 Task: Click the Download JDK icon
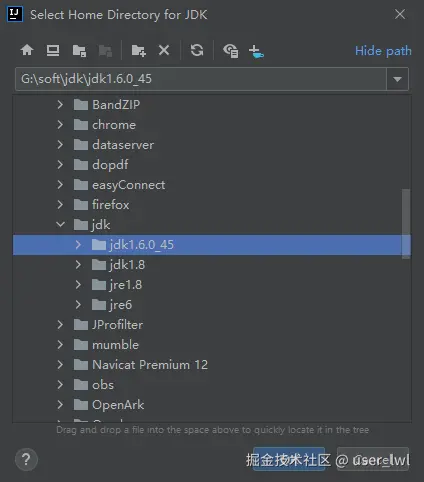[x=256, y=51]
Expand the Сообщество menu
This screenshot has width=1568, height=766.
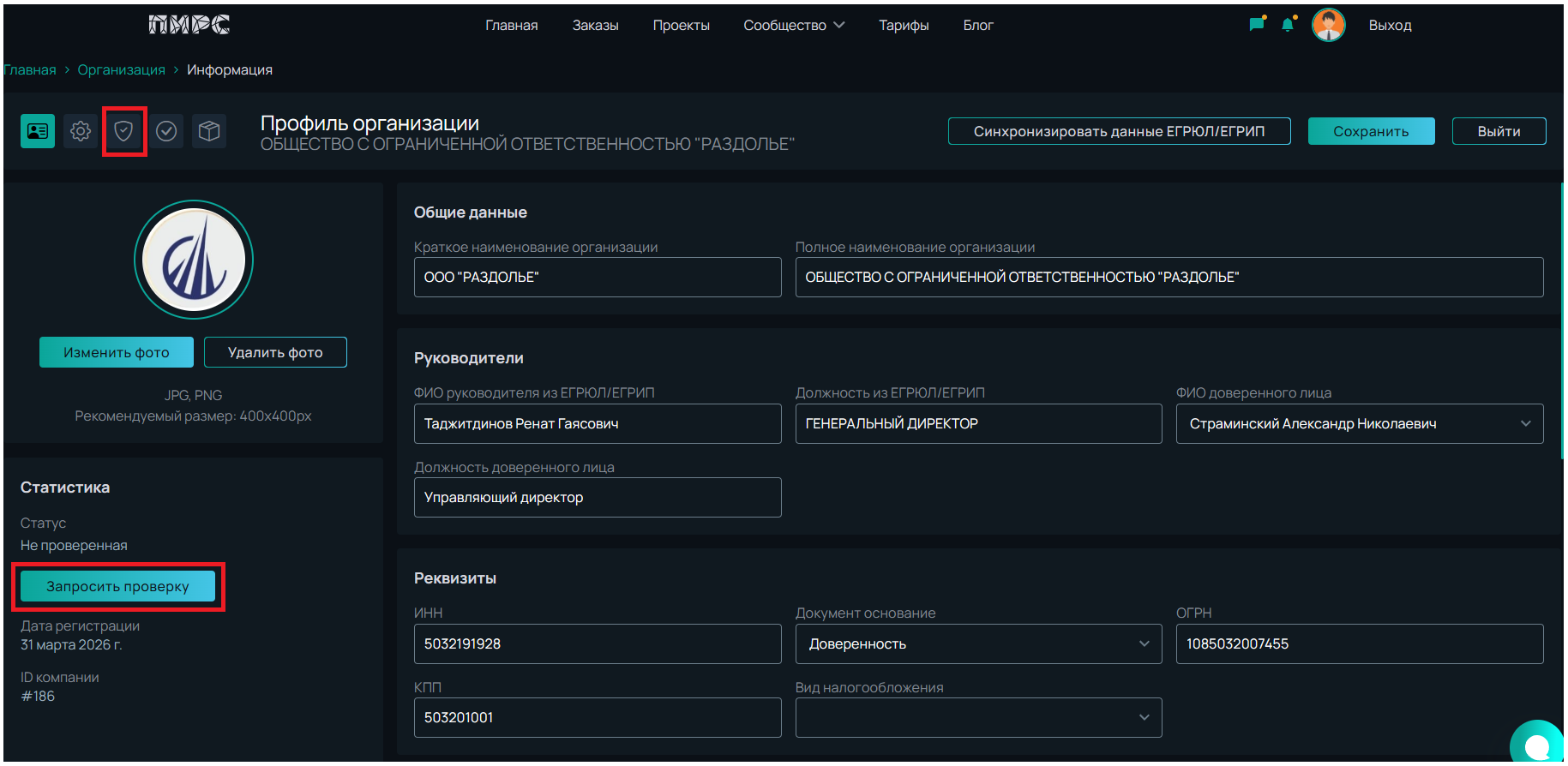pos(793,26)
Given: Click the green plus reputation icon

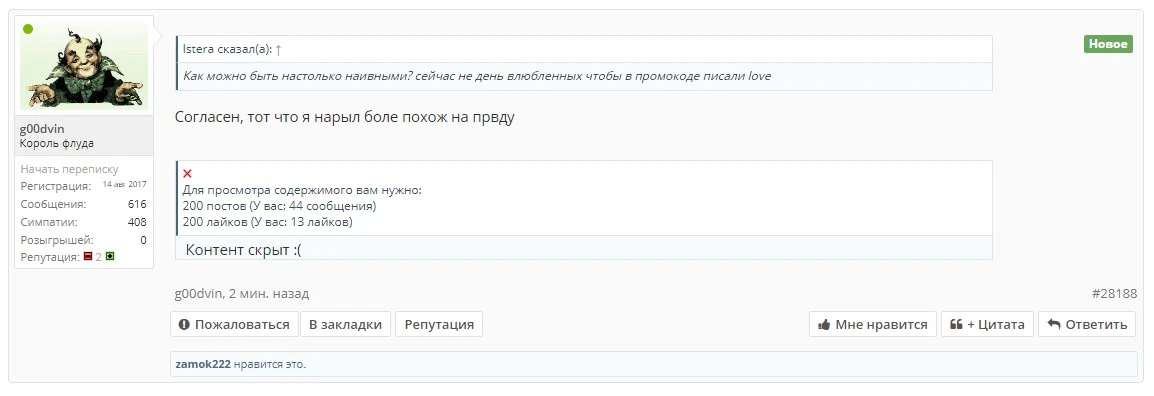Looking at the screenshot, I should 110,257.
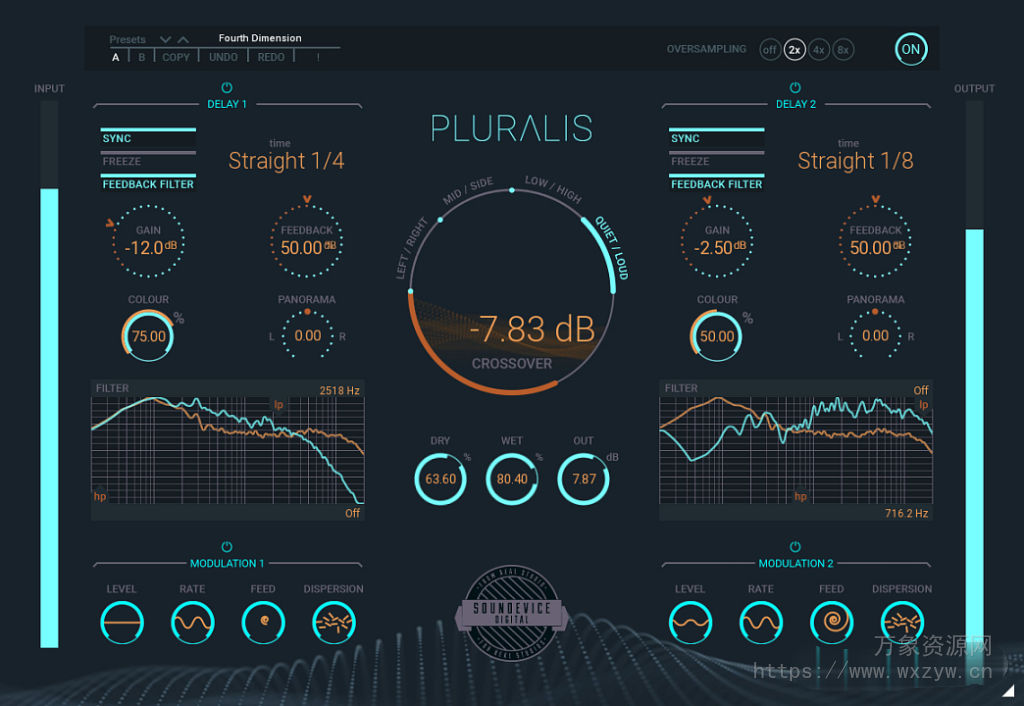The image size is (1024, 706).
Task: Turn the plugin ON switch off
Action: point(910,48)
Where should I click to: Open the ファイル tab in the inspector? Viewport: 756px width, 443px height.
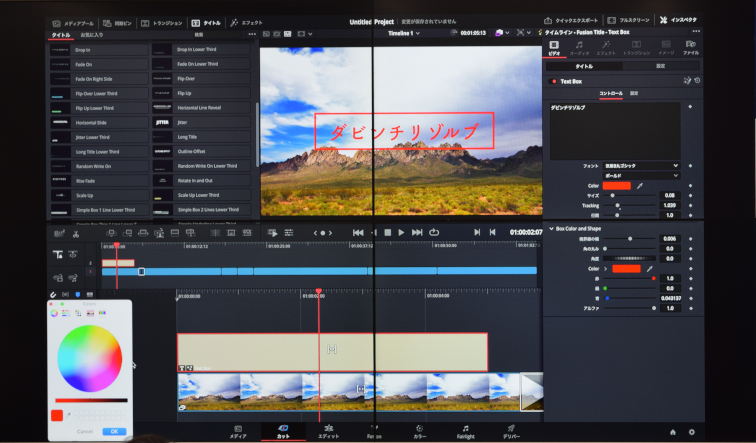pyautogui.click(x=691, y=47)
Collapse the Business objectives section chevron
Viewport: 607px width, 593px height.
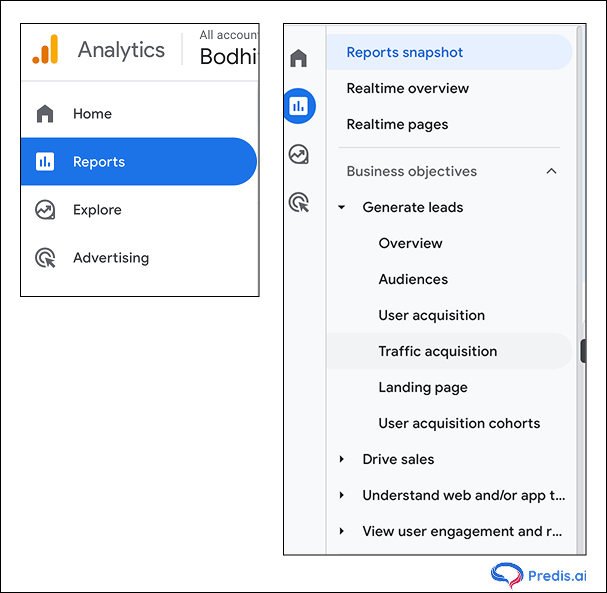coord(551,172)
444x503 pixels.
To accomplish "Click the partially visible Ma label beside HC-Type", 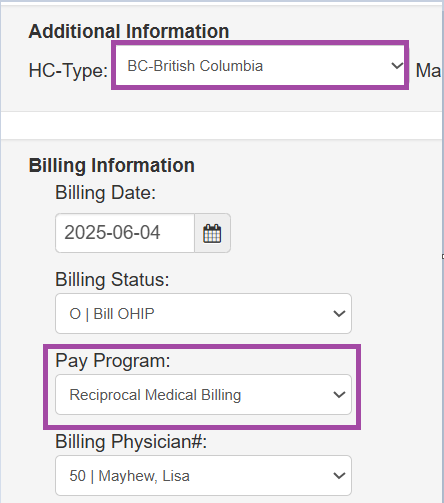I will [x=429, y=71].
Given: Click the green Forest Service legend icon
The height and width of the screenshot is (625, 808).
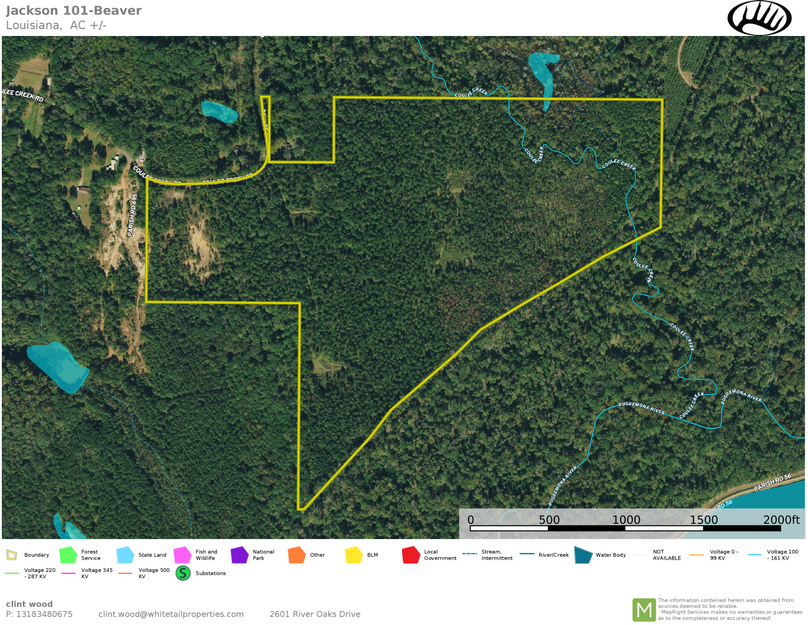Looking at the screenshot, I should [x=68, y=554].
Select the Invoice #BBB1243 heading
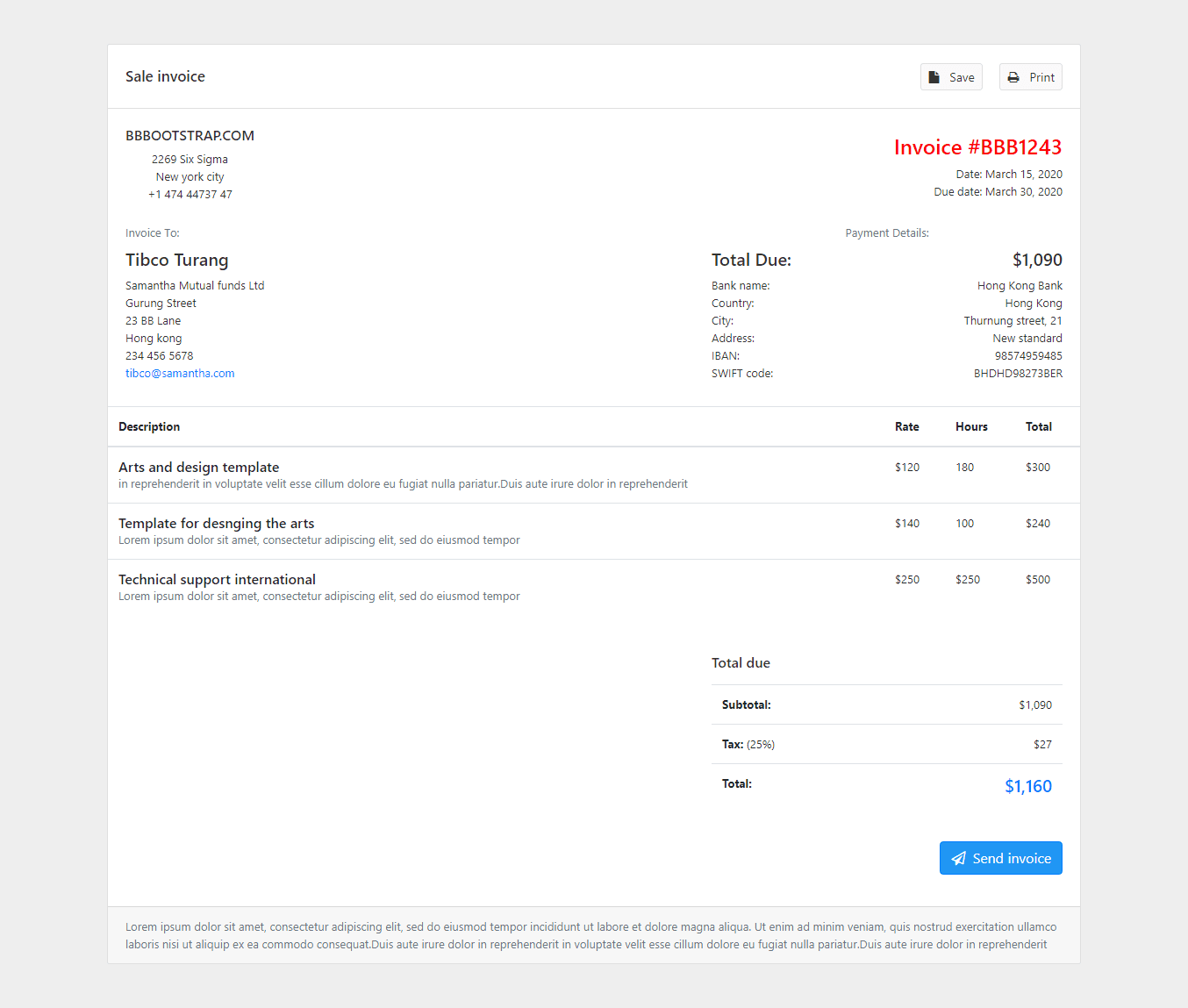Screen dimensions: 1188x1008 (x=977, y=147)
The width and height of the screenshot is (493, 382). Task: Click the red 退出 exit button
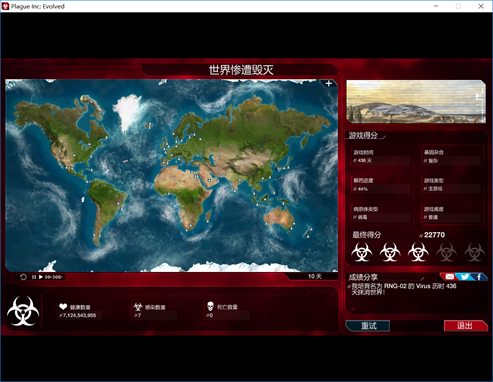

_Task details_.
The answer should consist only of the lines above from the one with "Where should I" through the one with "444x503 pixels.", repeated exactly, with no pictures among them.

_Response_.
Where should I click to: Open the ファイル tab in the inspector? Viewport: 756px width, 443px height.
pyautogui.click(x=691, y=47)
Collapse the Business objectives section chevron
Viewport: 607px width, 593px height.
coord(551,172)
444x503 pixels.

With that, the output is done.